Years later, I’m inclined to expand on a particular point that he had brought up — the concept of dependant co-arising, which is situated on a rather common premise: that nothing truly exists in a singular, independent frame of reality — that everything is essentially interconnected.

The ramifications of this idea, as it relates to our conscious operation through reality, sprawl infinitely; however, if one follows along the meaningful silver linings through the illusions of ego, things take on a different look entirely.

And while it may be a guttural kick in the gut to realize that we’re not as free or unrestrained as we like to think we are, the tether is a necessary one.

By pressing into this concept, and extracting from it something of a perspective that can be overlaid upon how we observe reality (or our movement through reality), a treasure trove of realizations awaits.

Fata Morgana

The idea of interdependence acts like a glue that binds us to our surrounding reality, and this is where perspective comes in to decide whether or not that glue is toxic.
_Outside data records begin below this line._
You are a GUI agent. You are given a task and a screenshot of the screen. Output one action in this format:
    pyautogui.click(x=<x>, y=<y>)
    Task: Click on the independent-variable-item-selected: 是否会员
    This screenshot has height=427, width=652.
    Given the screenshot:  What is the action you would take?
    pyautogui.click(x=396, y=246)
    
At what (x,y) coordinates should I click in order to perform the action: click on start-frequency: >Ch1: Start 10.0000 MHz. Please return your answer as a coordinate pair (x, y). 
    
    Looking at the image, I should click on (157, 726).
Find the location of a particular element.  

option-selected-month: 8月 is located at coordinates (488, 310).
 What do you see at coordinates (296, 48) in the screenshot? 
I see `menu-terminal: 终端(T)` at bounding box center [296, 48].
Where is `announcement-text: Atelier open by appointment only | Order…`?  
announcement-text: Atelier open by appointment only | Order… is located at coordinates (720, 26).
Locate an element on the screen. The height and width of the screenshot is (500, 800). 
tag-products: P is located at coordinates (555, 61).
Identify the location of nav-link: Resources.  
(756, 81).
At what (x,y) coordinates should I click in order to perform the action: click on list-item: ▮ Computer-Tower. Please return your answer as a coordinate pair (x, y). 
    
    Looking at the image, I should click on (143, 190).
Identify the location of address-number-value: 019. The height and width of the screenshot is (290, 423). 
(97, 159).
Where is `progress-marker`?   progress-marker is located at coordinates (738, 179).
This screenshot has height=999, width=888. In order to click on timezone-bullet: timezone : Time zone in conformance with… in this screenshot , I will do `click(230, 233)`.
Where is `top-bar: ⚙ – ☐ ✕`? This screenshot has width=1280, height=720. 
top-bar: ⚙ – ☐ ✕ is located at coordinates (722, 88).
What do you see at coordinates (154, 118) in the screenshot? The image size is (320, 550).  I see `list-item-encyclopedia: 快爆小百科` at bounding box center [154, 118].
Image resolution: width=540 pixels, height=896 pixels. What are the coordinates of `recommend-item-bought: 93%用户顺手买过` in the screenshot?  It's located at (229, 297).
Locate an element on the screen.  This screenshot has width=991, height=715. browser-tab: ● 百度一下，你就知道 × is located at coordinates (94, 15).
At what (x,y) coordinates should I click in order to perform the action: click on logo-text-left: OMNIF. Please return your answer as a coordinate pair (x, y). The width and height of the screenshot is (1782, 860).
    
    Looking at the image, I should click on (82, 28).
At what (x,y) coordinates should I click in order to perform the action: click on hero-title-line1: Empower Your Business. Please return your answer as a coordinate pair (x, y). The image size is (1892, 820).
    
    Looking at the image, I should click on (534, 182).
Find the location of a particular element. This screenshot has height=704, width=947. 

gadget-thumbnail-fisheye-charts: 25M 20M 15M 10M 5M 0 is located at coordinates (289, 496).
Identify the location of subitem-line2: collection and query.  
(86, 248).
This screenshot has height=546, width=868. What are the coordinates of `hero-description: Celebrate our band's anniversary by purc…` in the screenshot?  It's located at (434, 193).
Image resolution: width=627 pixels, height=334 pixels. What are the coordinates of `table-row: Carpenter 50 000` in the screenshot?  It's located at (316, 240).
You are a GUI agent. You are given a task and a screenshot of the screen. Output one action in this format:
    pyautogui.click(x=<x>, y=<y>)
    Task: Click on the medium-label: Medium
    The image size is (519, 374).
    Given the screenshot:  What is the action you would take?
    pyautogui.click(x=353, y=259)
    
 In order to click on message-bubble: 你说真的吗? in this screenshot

We can either let this natural law of interdependence condemn us to the fateful blueprints of our existence or we can use it as a launchpad for greater things.

We can embrace the challenges of genetic dispositions or use them as excuses for our ruin; we can let the weight of the world’s absurdity crush us or we can use it as part of a compass for understanding why we are the way we are; we can antagonize and resist the unfavorable or we can understand it, deconceptualize it and gain from it.

Champions of misfortune or victims of circumstance.

We learn, as we grow out of our youth, that we’re not at the center of the universe — we’re at the center of our own respective universes.

A big difference.

Despite our tribal tendencies, we’re not any different from those we oppose, from the systems we bemoan or the negatives we butt heads with.

The patchwork of our reality binds us and everything all together in ways that don’t necessarily become apparent unless we can find some way to zoom out.

And once we do zoom out, the picture becomes pretty clear.

In our work to gain distinction from our surroundings, individually or collectively, we demonstrate our evolutionary purpose and we cultivate true meaning.

It’s not long before it becomes obvious that complete separation isn’t exactly possible — total disentanglement of a system from its surrounding nature isn’t necessarily feasible.

The rock star can leave the small town but the small town doesn’t leave the rock star; the flower atop the lily pad needs the lily pad to stay afloat, or the wind to help itself pollenate.

Consciousness, as the ego-driven and independent focal point it seems to be, is considerably dependent on the whole picture around it.

And just about everything exists in this endless chain of meaning.

From particle assemblies and re-assemblies moving through space and time; from the self-manipulating and self-propagating processes of matter, of energy transfer and of entropy, to causality itself and the [un]certain laws of determination.

Whether we like to admit it or not, we’re part of this perpetually chaotic and infinitely meaningful process.